Circle – Square Problem (Stolen from Dan Meyer’s site)

We are only three (well, really two and a half) days from spring break. Spring itself comes late in NE PA but spring break comes early for us. We are in the thicket of infinite series in Calc BC and I wanted to take the last three days on a tour of an old AP Free Response section. I wanted to send them on their break with the full realization that they know almost everything that they’ll need to know in May. So, yesterday I ran off copies of the two calculator questions from an AP test along with the grading rubric. Figured it would be a good working day while I listened in and roamed a bit. Then at 6 this morning I read Dan Meyer’s newest blog post and immediately decided to scrap my plans. He presented the following problem

Given an arbitrary point P on a line segment AB, let AP form the perimeter of a square and PB form the circumference of a circle. Find P such that the area of the square and circle are equal.

and, as usual, presented a challenge to his readers.

What can you do with this? How can you improve the task?

I’m not sure how much I improved the task, but I did make some decisions about what to do with it. The first decision I made was to hand my students some blank paper and simply read the question to them. I read it carefully twice. I did not want to visualize it for them, I wanted to see what they would do with this. I was surprised that most of them did their best to jot down the exact words that I said.  (This was in my quiet, small morning group – I am just getting ready to meet with my afternoon group) Almost all of them proceeded to draw a line segment and label a point P pretty near the middle. One student identified the two partitions as x and y. Very algebraic! My more engaged (and much larger) second class responded almost unanimously by drawing a segment.

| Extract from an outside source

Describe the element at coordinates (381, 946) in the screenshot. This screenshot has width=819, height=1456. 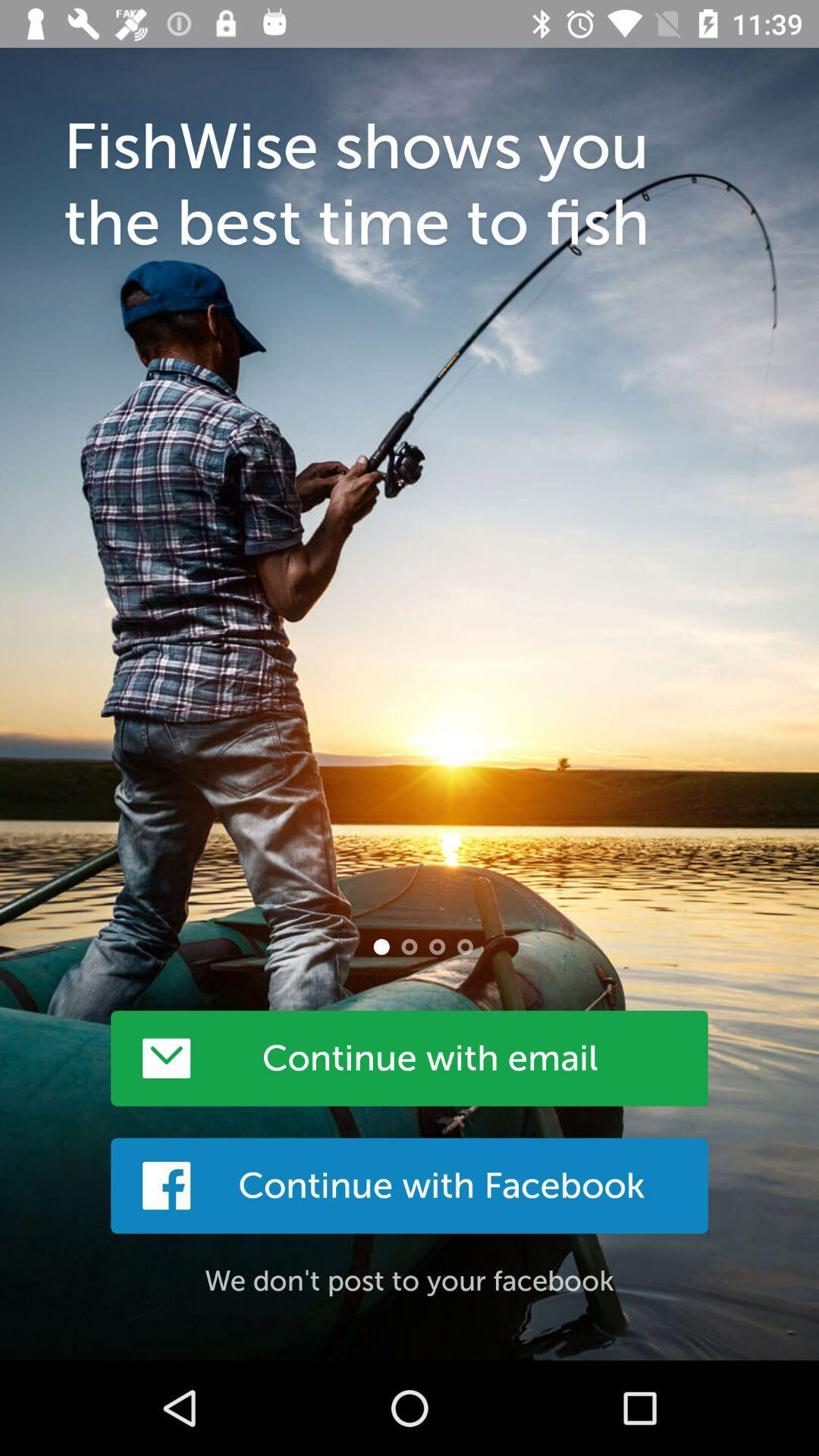
I see `the item below fishwise shows you item` at that location.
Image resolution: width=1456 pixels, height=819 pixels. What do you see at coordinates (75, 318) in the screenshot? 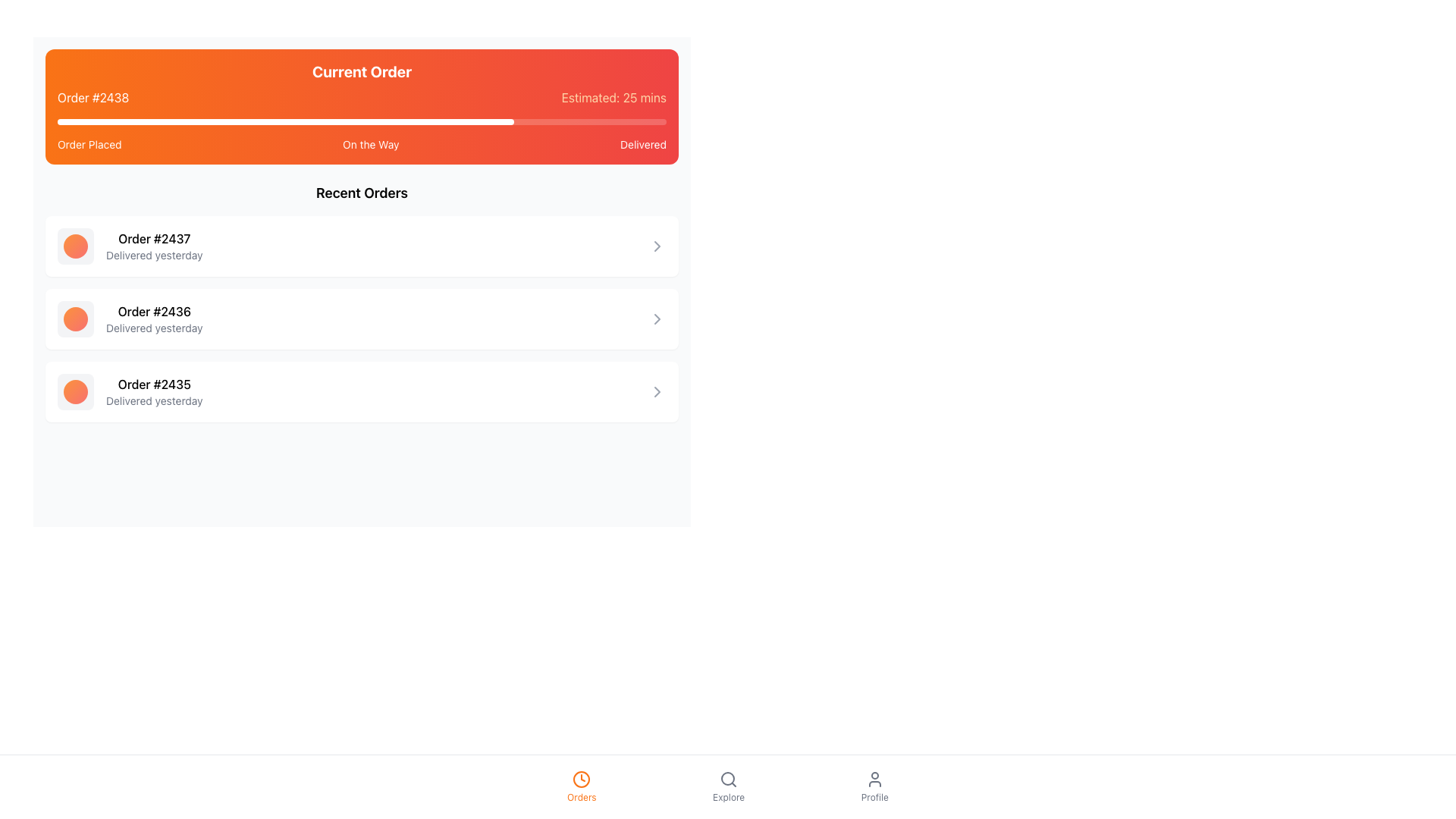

They hardly bothered with the words at all. One student had a segment with a square imposed on one side and a circle imposed on the other. Nice.

Both classes were comfortable (being BC Calculus kids, I expected them to be) with some general statements of the area either interns of a variable or in terms of segment notation. Both classes decided that it would be nice to have a default length for the segment AB and they each suggested 1 as the length. This was interesting, I went immediately to 100 as a nice default value. I was thinking in terms of a percentage of length. My first class let me get away with that and we reached a solution to the quadratic pretty quickly. My second class was insistent that 1 was a better choice. Of course, the critical balance value is found regardless. By the time the afternoon class had met the hive mind was working full bore on this problem. I shared Dan Anderson’s terrific Desmos demonstration and I also showed the the Math Hombre’s GeoGebra sketch of the problem.

As per Dan’s suggestion on twitter, I asked my students to try and optimize the situation. Both classes were very quick to conclude that the largest area is the trivial case of the entire segment being used to make the circle. When we graphed the function that represented the sum of the areas it looked tantalizingly close to the equal area point being the minimum. Sadly, this was not to be. We also discussed another scenario proposed on twitter and that was to have different regular shapes, not just a circle and a square.

I was proud of how open my students were to exploring this open-ended question. I was impressed that they were such careful listeners when I presented the problem to them verbally. Many of them are not note-takers, but they were willing to dive in and play on paper with this problem.

I am left with a some ideas/issues to ponder.

  1. I need to figure out a way to find time at the beginning of next year to give my students the opportunity to familiarize themselves with Desmos and GeoGebra. I wonder how I can structure this appropriately. When they see the dynamic visualizations the conversation opens up.
  2. By my standards, I think I did a pretty good job of getting out of the way today. I still started too many of the conversations, but I let the questions percolate from them. I need to find some sort of mantra or something to remind myself to be more quiet and take more time to let the questions arise.
  3. As with many class conversations, the pace was dictated by a few students who are more eager to share ideas and ask questions. I need to work on respecting this while also creating a buffer for those who take a few more moments to ponder.

So happy I scrapped my plan of canned AP FR questions today. I hope that the students are happy about this as well.